Guangzhou, historicamente conhecida no Ocidente como Cantão, é a capital da província de Guangdong, no sul da China, e um dos mais antigos e movimentados centros mercantis do país. Marcada por seu papel como polo portuário e berço da autêntica cultura cantonesa, a metrópole equilibra séculos de patrimônio com uma infraestrutura urbana contemporânea. Essa coexistência define o perfil da visita: a cidade atrai tanto quem busca explorar raízes históricas e a tradicional gastronomia regional quanto viajantes de negócios ou em conexões internacionais que utilizam o benefício do visto de trânsito de 144 horas. É um destino urbano muito estruturado, adequado para casais, famílias e viajantes solo interessados em história, arquitetura e no dinamismo das grandes cidades asiáticas.

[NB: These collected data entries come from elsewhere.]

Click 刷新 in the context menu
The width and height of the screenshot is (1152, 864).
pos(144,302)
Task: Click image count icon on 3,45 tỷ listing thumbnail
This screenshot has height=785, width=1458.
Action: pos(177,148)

Na prática, os visitantes costumam dedicar cerca de três dias para percorrer Guangzhou, dividindo os trajetos por setores geográficos e utilizando a ampla rede de metrô para se deslocar com facilidade. O roteiro normalmente tem início nos distritos tradicionais de Yuexiu e Liwan, onde ficam o Parque Yuexiu — com a Escultura dos Cinco Carneiros e trechos preservados da muralha da Dinastia Ming — e o Museu do Mausoléu do Rei de Nanyue, que guarda a câmara funerária original e o traje cerimonial de jade. A partir dali, a caminhada segue pelas alamedas arborizadas e construções históricas da Ilha Shamian e pelas ruelas de Xiguan, permitindo estender o passeio até as barracas de produtos herbais do Mercado Qingping.

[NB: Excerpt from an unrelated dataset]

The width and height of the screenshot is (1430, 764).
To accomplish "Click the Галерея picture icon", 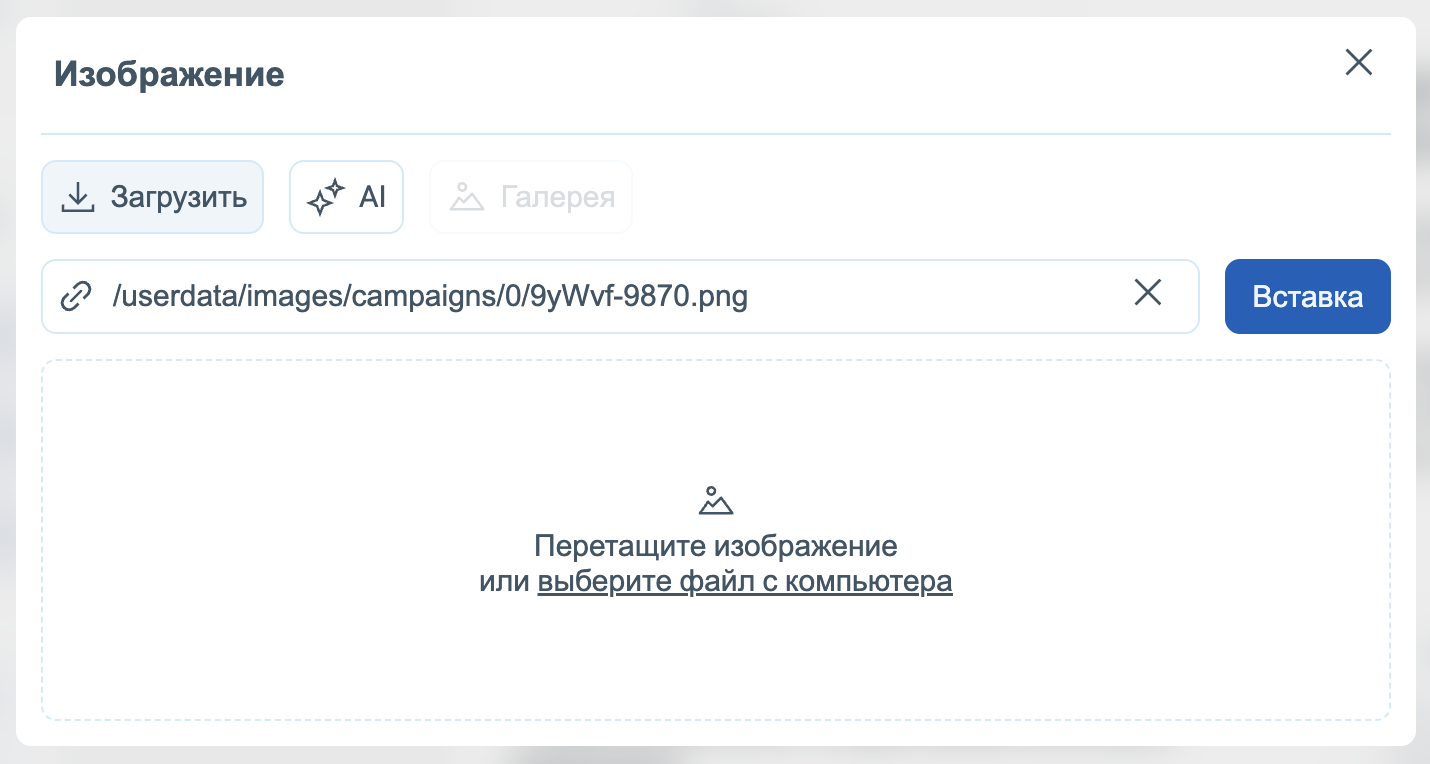I will pyautogui.click(x=466, y=198).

O contraste entre natureza e arquitetura futurista completa o restante da estadia. Ao norte, o Morro Baiyun e o vizinho Jardim Yuntai oferecem trilhas, subida de teleférico e mirantes sobre a mancha urbana, enquanto o Jardim Baomo, mais ao sul em Panyu, apresenta o paisagismo clássico de Guangdong. A estadia costuma se encerrar no moderno distrito de Tianhe, onde fica o Museu Provincial de Guangdong, e ao longo do Rio das Pérolas, cujos passeios noturnos de barco mostram a orla iluminada diante da silhueta da Canton Tower.